This guest post comes from Alasdair Mulligan, a Monash University student currently interning with Museum Victoria as part of his Bachelor of Arts (Journalism) course which he will complete at the end of this year.

Where did your family come from? Why did they choose Victoria? How long ago did they arrive?

These questions, and more, can be answered by the Immigration Museum’s recently updated Origins multimedia display, giving visitors the opportunity to see exactly when, and in what context their family immigrated to Victoria.

Based on Government census information gathered since 1854, Origins contains data from 82 countries, and was researched, built and designed by Museum Victoria in conjunction with SBS Radio, Australian Bureau of Statistics, and community members.

Origins is available at two kiosks in the Long Room of the Immigration Museum, complemented by a large touch screen and audio speakers, it gives visitors the opportunity to explore their family heritage by viewing graphs and bios related to population, history and gender. There is also a website version.

Origins kiosk display The Origins kiosk at the Immigration Museum displays information about migrant communities in Australia.
Source: Museum Victoria
 

Bettina, a 28 year old German tourist, said she found Origins “fascinating” and that it told her a lot about why her dad was considering living in Melbourne in the 1950s.

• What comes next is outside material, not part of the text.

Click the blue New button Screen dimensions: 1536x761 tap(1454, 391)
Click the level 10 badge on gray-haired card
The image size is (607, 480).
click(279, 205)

“My dad actually moved to Australia after the war for four years, it was the trend at the time – to move overseas – but I don’t think he liked being away from his family and friends for too long, so he came back.

“It was really interesting seeing how many people thought like my father back then. You can see on the graph that heaps of people from Germany decided to come to Australia during the same time.” Bettina said.

Origins has recently undergone a significant upgrade, and senior curator Deb Tout-Smith says that the service has considerably expanded and now offers a lot more.

Origins has been updated with the latest 2006 Government Census Information, this includes 12 new communities being added, plotted histories being updated and a handful of audio-visual guides being included.

“It’s supposed to provide an insight into the community, show the political and socio-economic reasons of why they immigrated, and while this update has taken longer than we hoped to complete, working with communities is something that you can’t rush.” Deb said.

“At the moment we include communities that have a population of at least 1100 people, I’d love to get that down to somewhere around the 100 mark, but it all depends on feasibility, we get a lot of people saying ‘Why aren’t we in origins?’ but sometimes these communities only contain one or two people and it would be basically including someone’s personal history.”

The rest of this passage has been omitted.